The artist Israel Silvestre the Younger, who came from a French painter, illustrator, and engraver family of the 16th Century, was born on August 13, 1621 in Nancy. He already lost his parents in 1631 and went to Paris to be with his uncle Israel Henriet. The latter accepted him as a student and promoted the artistic talent of his nephew, which was evident at a young age. In addition, Silvestre studied with Jacques Callot (1592–1635) and met his friend Stefano della Bella (1610–64).
In 1640, the artist took his first trip through Italy, which was followed by others in 1643–44 and 1653. In 1659, he finally settled in Paris with his uncle but the latter died in 1661. Israël Silvestre took on the French nationality in this year. Two years later, he was appointed as the court painter and engraver by the French King Louis XIV (1638–1715). By commission of the French Minister of the Navy and Finance Jean-Baptiste Colbert (1619–83), the artist travelled through Lorraine and the Champagne in order to chronicle the newly conquered places in 1665. Altogether, the etched work by the artist covered more than 1000 pages and became an extremely informative document for the topography of France and Italy in the 17th Century. Israël Silvestre artistically recorded almost every place, monument, and castle of importance in these two countries. In addition, his works also include views of Rome and Paris, scenes from the Plaisirs de l’Isle enchantée, and festivals or amusements for the King of Versailles. Many of his drawings are now seen at the Louvre and the British Museum in London.

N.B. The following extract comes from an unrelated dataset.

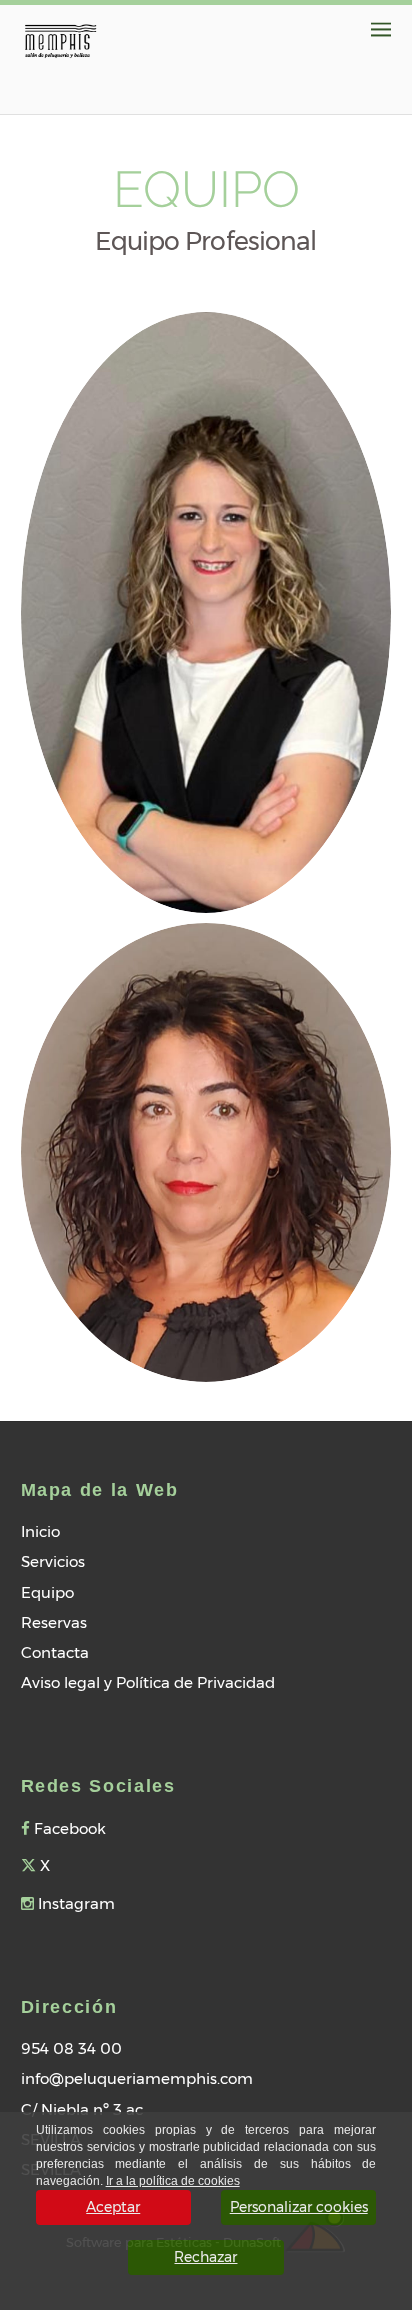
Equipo (47, 1592)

Starting on January 1, 1667, Israël Silvestre was the drawing-master for the pages of the Great Royal Stables and lived in the Louvre with his family beginning on April 10, 1668. He was accepted into the Académie Royale on December 6, 1667 and appointed as the drawing-master for the Dauphin on April 21, 1673. He held this office for twelve years.
Israël Silvestre died on October 11, 1691 in Paris.